═══ Dataset records

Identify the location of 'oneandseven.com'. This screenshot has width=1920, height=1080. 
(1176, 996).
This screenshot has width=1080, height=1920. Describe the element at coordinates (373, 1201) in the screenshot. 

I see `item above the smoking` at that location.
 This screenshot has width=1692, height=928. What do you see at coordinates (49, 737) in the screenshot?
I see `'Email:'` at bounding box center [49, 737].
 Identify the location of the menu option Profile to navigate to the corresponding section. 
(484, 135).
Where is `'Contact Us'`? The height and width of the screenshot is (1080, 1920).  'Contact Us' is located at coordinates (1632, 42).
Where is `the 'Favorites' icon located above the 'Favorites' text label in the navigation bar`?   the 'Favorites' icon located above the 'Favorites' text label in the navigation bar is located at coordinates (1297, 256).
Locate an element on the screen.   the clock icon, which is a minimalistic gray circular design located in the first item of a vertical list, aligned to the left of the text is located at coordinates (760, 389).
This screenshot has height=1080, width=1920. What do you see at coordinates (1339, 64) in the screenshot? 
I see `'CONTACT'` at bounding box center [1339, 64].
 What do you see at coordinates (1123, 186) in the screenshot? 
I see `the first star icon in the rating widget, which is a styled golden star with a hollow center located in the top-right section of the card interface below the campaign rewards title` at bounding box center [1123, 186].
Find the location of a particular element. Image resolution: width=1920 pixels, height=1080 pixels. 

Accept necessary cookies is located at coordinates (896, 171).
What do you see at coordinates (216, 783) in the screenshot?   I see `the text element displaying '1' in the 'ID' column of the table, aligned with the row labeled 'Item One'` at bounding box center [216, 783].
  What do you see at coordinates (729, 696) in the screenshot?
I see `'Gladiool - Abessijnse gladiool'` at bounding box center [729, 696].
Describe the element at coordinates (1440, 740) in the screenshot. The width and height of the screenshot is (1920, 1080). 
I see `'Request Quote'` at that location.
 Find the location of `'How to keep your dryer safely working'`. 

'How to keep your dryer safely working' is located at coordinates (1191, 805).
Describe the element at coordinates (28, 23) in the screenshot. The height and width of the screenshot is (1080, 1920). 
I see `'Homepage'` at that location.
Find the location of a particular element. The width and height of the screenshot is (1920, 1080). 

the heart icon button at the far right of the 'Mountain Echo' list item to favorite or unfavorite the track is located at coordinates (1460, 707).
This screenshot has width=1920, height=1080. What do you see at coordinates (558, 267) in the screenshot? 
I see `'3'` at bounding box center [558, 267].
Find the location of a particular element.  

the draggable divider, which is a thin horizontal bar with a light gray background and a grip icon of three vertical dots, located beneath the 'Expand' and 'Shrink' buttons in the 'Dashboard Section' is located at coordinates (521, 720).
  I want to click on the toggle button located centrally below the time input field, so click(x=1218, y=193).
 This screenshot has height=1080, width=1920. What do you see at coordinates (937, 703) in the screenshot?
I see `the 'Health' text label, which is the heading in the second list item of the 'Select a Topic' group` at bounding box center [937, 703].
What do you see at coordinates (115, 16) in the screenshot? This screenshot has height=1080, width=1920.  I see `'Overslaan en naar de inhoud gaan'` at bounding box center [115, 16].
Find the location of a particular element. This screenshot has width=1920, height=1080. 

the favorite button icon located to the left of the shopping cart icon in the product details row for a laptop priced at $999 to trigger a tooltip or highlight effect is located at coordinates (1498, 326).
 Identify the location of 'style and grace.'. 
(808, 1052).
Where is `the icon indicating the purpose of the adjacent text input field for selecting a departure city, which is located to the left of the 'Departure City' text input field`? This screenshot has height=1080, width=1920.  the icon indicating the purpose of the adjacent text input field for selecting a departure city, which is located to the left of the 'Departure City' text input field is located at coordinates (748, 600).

══════

Problem description:
Could you return all of the entries above unchanged, line for line?

Exercise answer:
Identify the location of 'oneandseven.com'. This screenshot has width=1920, height=1080. 
(1176, 996).
This screenshot has width=1080, height=1920. Describe the element at coordinates (373, 1201) in the screenshot. 

I see `item above the smoking` at that location.
 This screenshot has width=1692, height=928. What do you see at coordinates (49, 737) in the screenshot?
I see `'Email:'` at bounding box center [49, 737].
 Identify the location of the menu option Profile to navigate to the corresponding section. 
(484, 135).
Where is `'Contact Us'`? The height and width of the screenshot is (1080, 1920).  'Contact Us' is located at coordinates (1632, 42).
Where is `the 'Favorites' icon located above the 'Favorites' text label in the navigation bar`?   the 'Favorites' icon located above the 'Favorites' text label in the navigation bar is located at coordinates (1297, 256).
Locate an element on the screen.   the clock icon, which is a minimalistic gray circular design located in the first item of a vertical list, aligned to the left of the text is located at coordinates (760, 389).
This screenshot has height=1080, width=1920. What do you see at coordinates (1339, 64) in the screenshot? 
I see `'CONTACT'` at bounding box center [1339, 64].
 What do you see at coordinates (1123, 186) in the screenshot? 
I see `the first star icon in the rating widget, which is a styled golden star with a hollow center located in the top-right section of the card interface below the campaign rewards title` at bounding box center [1123, 186].
Find the location of a particular element. Image resolution: width=1920 pixels, height=1080 pixels. 

Accept necessary cookies is located at coordinates (896, 171).
What do you see at coordinates (216, 783) in the screenshot?   I see `the text element displaying '1' in the 'ID' column of the table, aligned with the row labeled 'Item One'` at bounding box center [216, 783].
  What do you see at coordinates (729, 696) in the screenshot?
I see `'Gladiool - Abessijnse gladiool'` at bounding box center [729, 696].
Describe the element at coordinates (1440, 740) in the screenshot. The width and height of the screenshot is (1920, 1080). 
I see `'Request Quote'` at that location.
 Find the location of `'How to keep your dryer safely working'`. 

'How to keep your dryer safely working' is located at coordinates (1191, 805).
Describe the element at coordinates (28, 23) in the screenshot. The height and width of the screenshot is (1080, 1920). 
I see `'Homepage'` at that location.
Find the location of a particular element. The width and height of the screenshot is (1920, 1080). 

the heart icon button at the far right of the 'Mountain Echo' list item to favorite or unfavorite the track is located at coordinates (1460, 707).
This screenshot has width=1920, height=1080. What do you see at coordinates (558, 267) in the screenshot? 
I see `'3'` at bounding box center [558, 267].
Find the location of a particular element.  

the draggable divider, which is a thin horizontal bar with a light gray background and a grip icon of three vertical dots, located beneath the 'Expand' and 'Shrink' buttons in the 'Dashboard Section' is located at coordinates (521, 720).
  I want to click on the toggle button located centrally below the time input field, so click(x=1218, y=193).
 This screenshot has height=1080, width=1920. What do you see at coordinates (937, 703) in the screenshot?
I see `the 'Health' text label, which is the heading in the second list item of the 'Select a Topic' group` at bounding box center [937, 703].
What do you see at coordinates (115, 16) in the screenshot? This screenshot has height=1080, width=1920.  I see `'Overslaan en naar de inhoud gaan'` at bounding box center [115, 16].
Find the location of a particular element. This screenshot has width=1920, height=1080. 

the favorite button icon located to the left of the shopping cart icon in the product details row for a laptop priced at $999 to trigger a tooltip or highlight effect is located at coordinates (1498, 326).
 Identify the location of 'style and grace.'. 
(808, 1052).
Where is `the icon indicating the purpose of the adjacent text input field for selecting a departure city, which is located to the left of the 'Departure City' text input field`? This screenshot has height=1080, width=1920.  the icon indicating the purpose of the adjacent text input field for selecting a departure city, which is located to the left of the 'Departure City' text input field is located at coordinates (748, 600).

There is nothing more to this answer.